Administrators at dozens of schools that failed to post lead testing results online were called and emailed for this story. Many ignored requests for comment. Thirteen schools indicated they would immediately initiate lead tests or had conducted tests shortly after being contacted. 

However, school officials, like Poznek, have at least one good reason for still being in the dark: The city hasn’t enforced its own rules. 

Councilperson Helen Gym, who authored the testing law, said she intended her legislation to be backed up by inspectors from the city’s Department of Licenses & Inspections and the Health Department. Instead, PlanPhilly/Keystone found that neither agency ever took up the work of certifying that city charter schools had tested for lead. 

After being contacted by reporters, Karen Guss, a spokesperson for L&I, acknowledged there had “not been an administrative process in place for compiling information from water testing results.”

While Gym said she intended her legislation to set one of the strictest lead standards for school drinking water in the nation, the law designed to protect children simply fell through the cracks. 

Guss promises that will change next year.

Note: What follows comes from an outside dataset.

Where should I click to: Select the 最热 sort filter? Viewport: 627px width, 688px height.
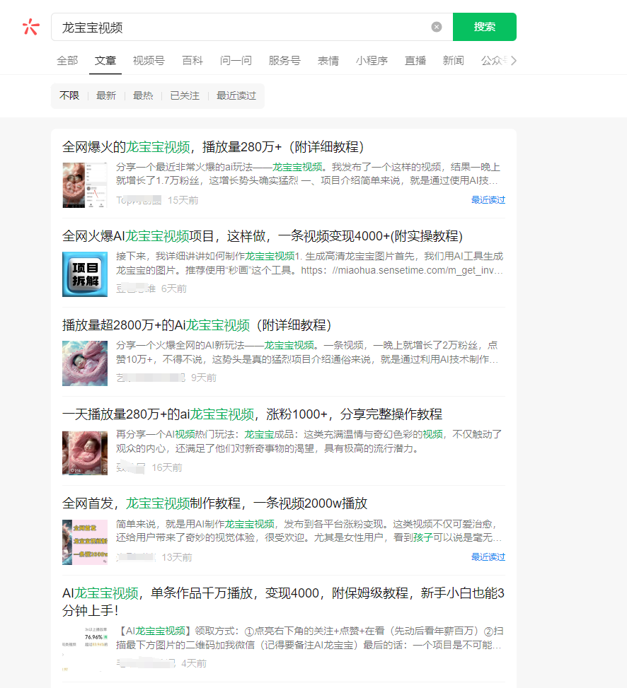(143, 95)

“In consultation with the Health Department and the School District, L&I will put such a process in place,” she said. 

Yet while the underlying legislation makes lead testing a prerequisite for school building occupancy, Guss could not say what penalty schools would face for skipping tests.

“The consequences of not qualifying for a special certificate of inspection will be determined going forward,” she said.

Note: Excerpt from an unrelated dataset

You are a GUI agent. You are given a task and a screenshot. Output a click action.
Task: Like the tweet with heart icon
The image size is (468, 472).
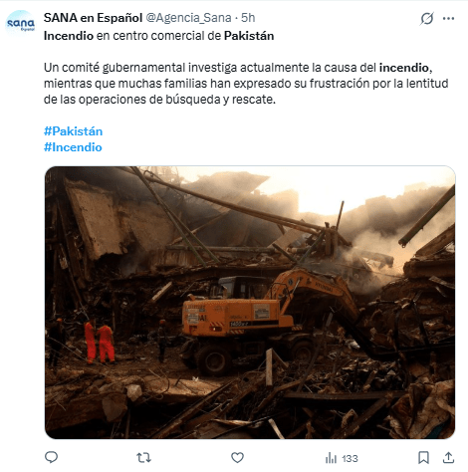point(237,458)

Donna Cooper, executive director of Public Citizens for Children and Youth, said the city’s failure to enforce its own rules was “very disappointing” given the lifelong impact lead can have on childhood brain development.

“The risk of lead poisoning is grave and permanent,” Cooper said.

Mike Dunn, a spokesperson for Mayor Jim Kenney, described the enforcement lapse as unfortunate.  

“It’s a tremendously large government charged with enforcing thousands of laws, and this particular legislative mandate was unfortunately not fulfilled,” Dunn said. “Your reporting brought it to our attention, and we’re going to fix it.”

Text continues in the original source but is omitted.